*What you have to do*
For each line below that holds "computer", return the line as it stands.

*Listed entries*
■ ■ ■ ■ ■ ■ ■
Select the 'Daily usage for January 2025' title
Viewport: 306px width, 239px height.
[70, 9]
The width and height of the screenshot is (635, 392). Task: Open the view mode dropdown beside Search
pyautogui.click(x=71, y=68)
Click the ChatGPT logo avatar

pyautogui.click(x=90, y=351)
■ ■ ■ ■ ■ ■ ■
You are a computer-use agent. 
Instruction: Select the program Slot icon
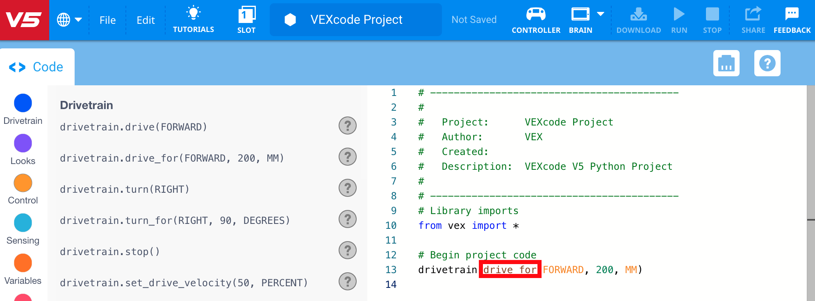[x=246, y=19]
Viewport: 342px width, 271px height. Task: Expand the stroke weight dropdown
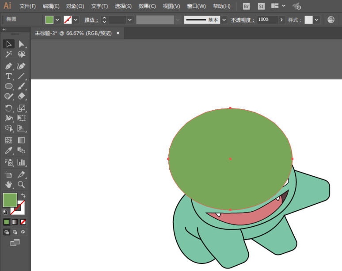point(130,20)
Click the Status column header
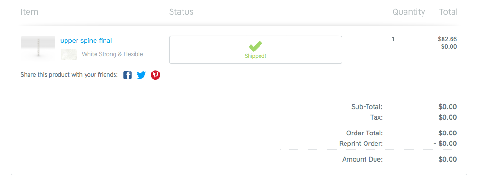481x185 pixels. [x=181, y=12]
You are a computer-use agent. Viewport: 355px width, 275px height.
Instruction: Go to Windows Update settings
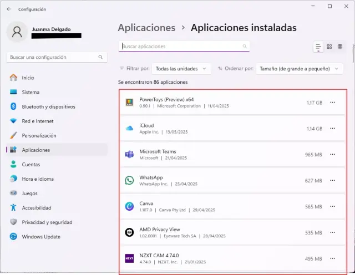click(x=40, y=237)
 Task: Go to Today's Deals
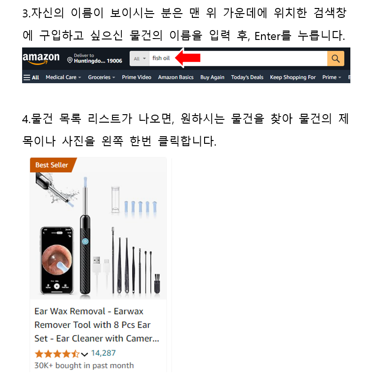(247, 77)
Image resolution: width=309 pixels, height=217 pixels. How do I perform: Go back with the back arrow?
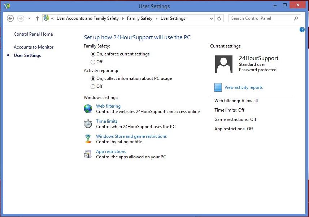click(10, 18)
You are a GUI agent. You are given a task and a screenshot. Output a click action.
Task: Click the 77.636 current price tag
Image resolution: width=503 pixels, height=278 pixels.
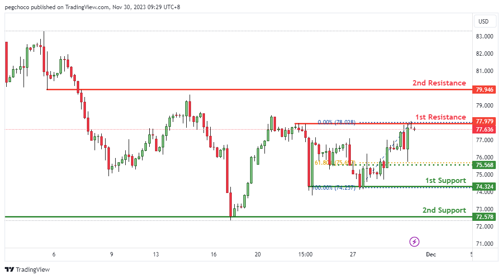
■ ■ ■ ■ ■ ■ ■
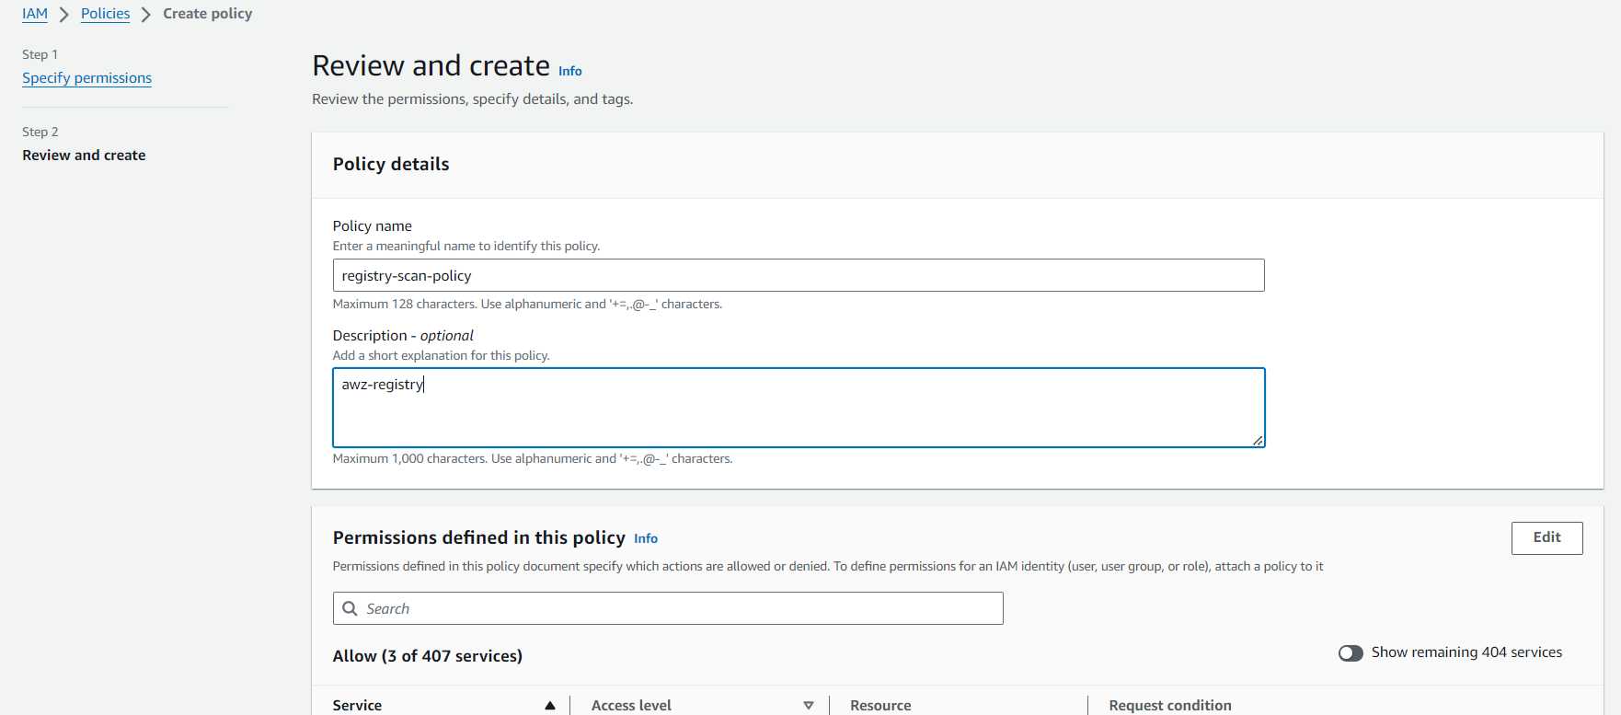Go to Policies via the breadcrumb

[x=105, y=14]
■ ■ ■ ■ ■ ■ ■
*Response below*
You are a computer-use agent. 
You are a computer-use agent. Viewport: 355px width, 275px height.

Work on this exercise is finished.